# Given task 1
Answer these questions about the river-crossing text, one line each:
(a) From which agency must the group get a permit before crossing the river?
(b) What is the Forest Service's approval of the project pending?
(c) What position does Brown hold?

In order to cross the river, the group must first secure
a permit from the Army Corps of Engineers. The group is
proposing using the town’s former green
steel expanse, which was taken down a few years ago./Photo
by Todd Newcomer. |
The Forest Service has yet to provide its approval of the project
pending an environmental study, but McCoy said any shot to the
area’s economy is welcome.
“The Forest Service would be very supportive of any economic
venture proposed by the Mancos or Dolores town boards,”
he said. “This is one opportunity to add additional historical
attractions to the county and for the community of Dolores to
beef up its economy.”
And while gaining easements from all the landowners may seem
an insurmountable task, Brown, who is president of the historical
society, is confident they will comply given the potential economic
benefit.

# The records
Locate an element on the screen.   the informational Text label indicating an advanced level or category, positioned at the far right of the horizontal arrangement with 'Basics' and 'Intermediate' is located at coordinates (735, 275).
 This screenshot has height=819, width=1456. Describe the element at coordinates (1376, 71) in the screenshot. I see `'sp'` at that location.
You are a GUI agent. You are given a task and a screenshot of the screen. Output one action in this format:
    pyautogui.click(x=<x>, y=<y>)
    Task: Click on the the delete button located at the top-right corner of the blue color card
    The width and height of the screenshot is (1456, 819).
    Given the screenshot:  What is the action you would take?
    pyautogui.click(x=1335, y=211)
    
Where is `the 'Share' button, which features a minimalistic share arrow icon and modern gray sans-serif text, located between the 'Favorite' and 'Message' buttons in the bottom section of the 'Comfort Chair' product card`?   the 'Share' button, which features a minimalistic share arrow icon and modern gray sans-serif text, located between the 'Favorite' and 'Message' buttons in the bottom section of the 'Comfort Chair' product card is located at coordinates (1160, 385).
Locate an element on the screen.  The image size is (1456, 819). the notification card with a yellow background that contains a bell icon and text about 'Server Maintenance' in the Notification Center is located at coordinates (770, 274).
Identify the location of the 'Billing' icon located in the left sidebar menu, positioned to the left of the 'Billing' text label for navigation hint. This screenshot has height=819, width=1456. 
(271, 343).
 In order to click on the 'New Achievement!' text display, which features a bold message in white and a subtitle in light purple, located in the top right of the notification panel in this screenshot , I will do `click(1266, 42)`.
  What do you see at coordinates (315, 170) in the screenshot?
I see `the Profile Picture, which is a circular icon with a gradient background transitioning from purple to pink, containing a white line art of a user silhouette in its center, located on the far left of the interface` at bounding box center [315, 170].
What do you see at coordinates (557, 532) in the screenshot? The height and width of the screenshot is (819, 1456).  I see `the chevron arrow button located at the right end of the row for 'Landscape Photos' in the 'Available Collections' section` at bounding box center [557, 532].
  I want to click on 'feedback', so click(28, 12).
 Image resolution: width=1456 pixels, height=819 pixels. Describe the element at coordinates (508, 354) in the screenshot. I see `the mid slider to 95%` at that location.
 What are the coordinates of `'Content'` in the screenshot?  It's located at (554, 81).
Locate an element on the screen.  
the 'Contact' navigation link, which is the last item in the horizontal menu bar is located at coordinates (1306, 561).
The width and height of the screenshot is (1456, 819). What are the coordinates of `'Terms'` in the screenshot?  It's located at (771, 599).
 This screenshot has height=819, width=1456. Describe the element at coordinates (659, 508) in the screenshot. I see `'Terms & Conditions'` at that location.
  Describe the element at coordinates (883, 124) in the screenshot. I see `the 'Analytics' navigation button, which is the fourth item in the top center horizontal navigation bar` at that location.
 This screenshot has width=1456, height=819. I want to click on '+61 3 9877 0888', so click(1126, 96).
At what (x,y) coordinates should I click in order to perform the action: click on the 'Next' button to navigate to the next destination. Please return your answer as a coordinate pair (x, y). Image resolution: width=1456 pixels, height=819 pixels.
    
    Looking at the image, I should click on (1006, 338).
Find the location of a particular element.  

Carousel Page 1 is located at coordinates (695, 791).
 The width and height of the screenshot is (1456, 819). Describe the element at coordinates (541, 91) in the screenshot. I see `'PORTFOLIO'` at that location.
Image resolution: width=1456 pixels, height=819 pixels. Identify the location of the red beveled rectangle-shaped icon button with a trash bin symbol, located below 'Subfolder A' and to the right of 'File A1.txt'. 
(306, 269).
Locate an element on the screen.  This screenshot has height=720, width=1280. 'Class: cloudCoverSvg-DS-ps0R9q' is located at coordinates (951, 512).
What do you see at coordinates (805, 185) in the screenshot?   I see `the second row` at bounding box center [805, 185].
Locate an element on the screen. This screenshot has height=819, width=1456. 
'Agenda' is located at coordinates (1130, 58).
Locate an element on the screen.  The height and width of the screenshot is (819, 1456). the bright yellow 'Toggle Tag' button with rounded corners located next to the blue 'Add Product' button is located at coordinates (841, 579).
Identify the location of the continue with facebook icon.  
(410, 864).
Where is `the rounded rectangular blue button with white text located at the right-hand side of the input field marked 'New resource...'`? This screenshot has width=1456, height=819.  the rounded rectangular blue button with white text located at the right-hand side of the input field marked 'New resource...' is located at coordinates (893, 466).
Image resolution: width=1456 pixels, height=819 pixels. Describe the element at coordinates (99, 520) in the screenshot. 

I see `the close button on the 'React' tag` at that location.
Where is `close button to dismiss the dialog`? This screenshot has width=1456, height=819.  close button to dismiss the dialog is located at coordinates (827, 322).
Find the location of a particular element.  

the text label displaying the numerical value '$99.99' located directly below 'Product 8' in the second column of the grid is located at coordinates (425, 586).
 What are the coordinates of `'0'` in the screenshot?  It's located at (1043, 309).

# Given task 2
Echo the stretch of the records from the line containing "In order to click" through the line containing "This screenshot has width=1456, height=819. I", with each line left unchanged.

# Final answer 1
(a) The Army Corps of Engineers.
(b) An environmental study.
(c) President of the historical society.

# Final answer 2
 In order to click on the 'New Achievement!' text display, which features a bold message in white and a subtitle in light purple, located in the top right of the notification panel in this screenshot , I will do `click(1266, 42)`.
  What do you see at coordinates (315, 170) in the screenshot?
I see `the Profile Picture, which is a circular icon with a gradient background transitioning from purple to pink, containing a white line art of a user silhouette in its center, located on the far left of the interface` at bounding box center [315, 170].
What do you see at coordinates (557, 532) in the screenshot? The height and width of the screenshot is (819, 1456).  I see `the chevron arrow button located at the right end of the row for 'Landscape Photos' in the 'Available Collections' section` at bounding box center [557, 532].
  I want to click on 'feedback', so click(28, 12).
 Image resolution: width=1456 pixels, height=819 pixels. Describe the element at coordinates (508, 354) in the screenshot. I see `the mid slider to 95%` at that location.
 What are the coordinates of `'Content'` in the screenshot?  It's located at (554, 81).
Locate an element on the screen.  
the 'Contact' navigation link, which is the last item in the horizontal menu bar is located at coordinates (1306, 561).
The width and height of the screenshot is (1456, 819). What are the coordinates of `'Terms'` in the screenshot?  It's located at (771, 599).
 This screenshot has height=819, width=1456. Describe the element at coordinates (659, 508) in the screenshot. I see `'Terms & Conditions'` at that location.
  Describe the element at coordinates (883, 124) in the screenshot. I see `the 'Analytics' navigation button, which is the fourth item in the top center horizontal navigation bar` at that location.
 This screenshot has width=1456, height=819. I want to click on '+61 3 9877 0888', so click(1126, 96).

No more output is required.